• Your objective:
Copy out the listing that follows, exactly, without its pictures.

* * *

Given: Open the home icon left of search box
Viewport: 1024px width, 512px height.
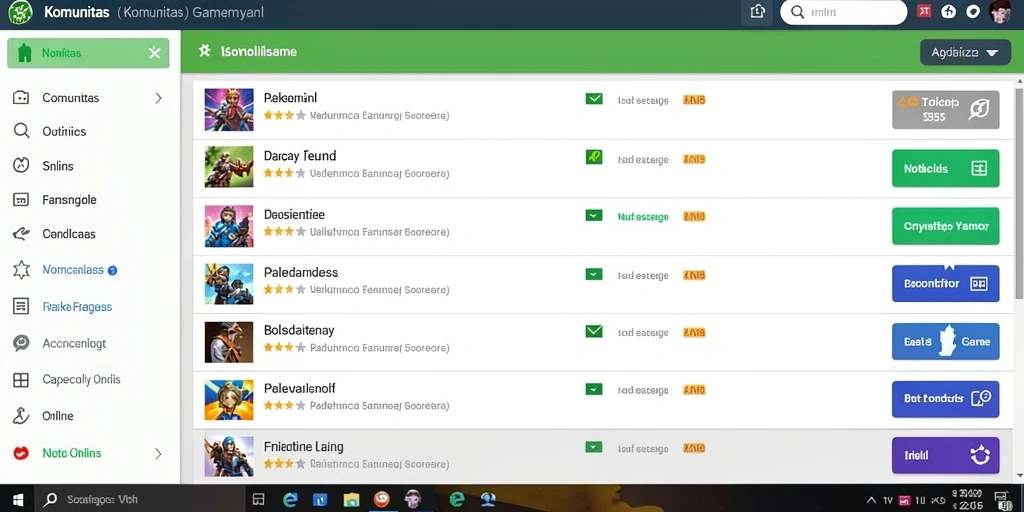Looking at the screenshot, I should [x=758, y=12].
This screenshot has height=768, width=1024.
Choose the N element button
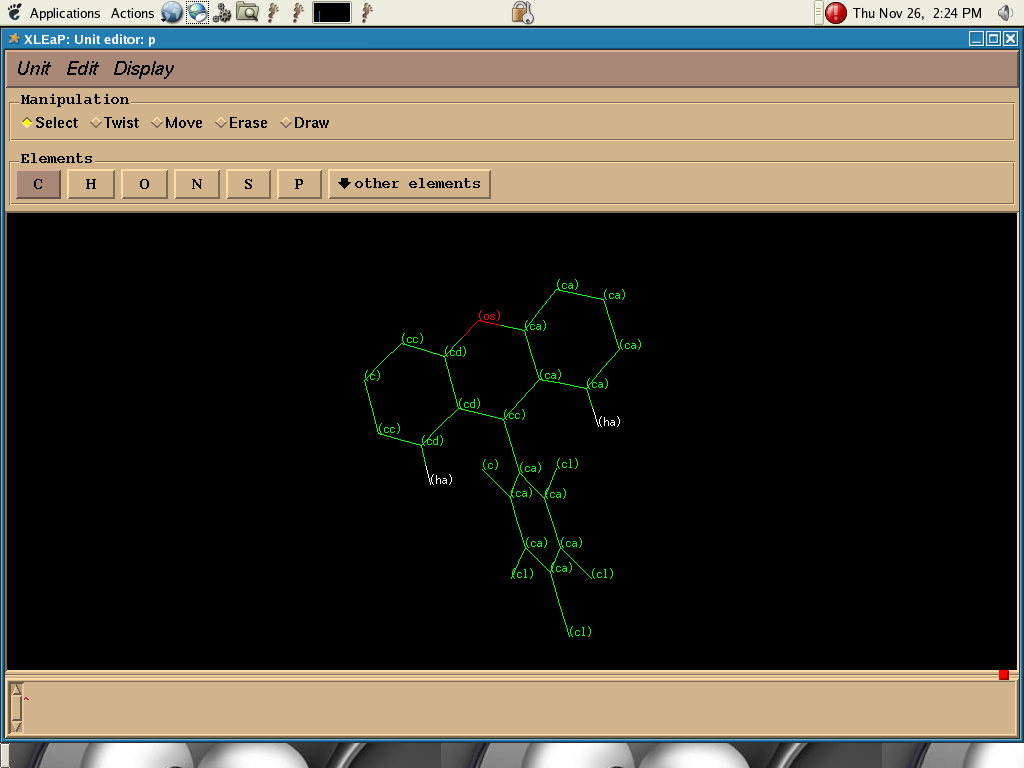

* * *

• Answer space:
Given: Open the home icon left of search box
Viewport: 1024px width, 512px height.
Looking at the screenshot, I should [x=758, y=12].
This screenshot has height=768, width=1024.
Choose the N element button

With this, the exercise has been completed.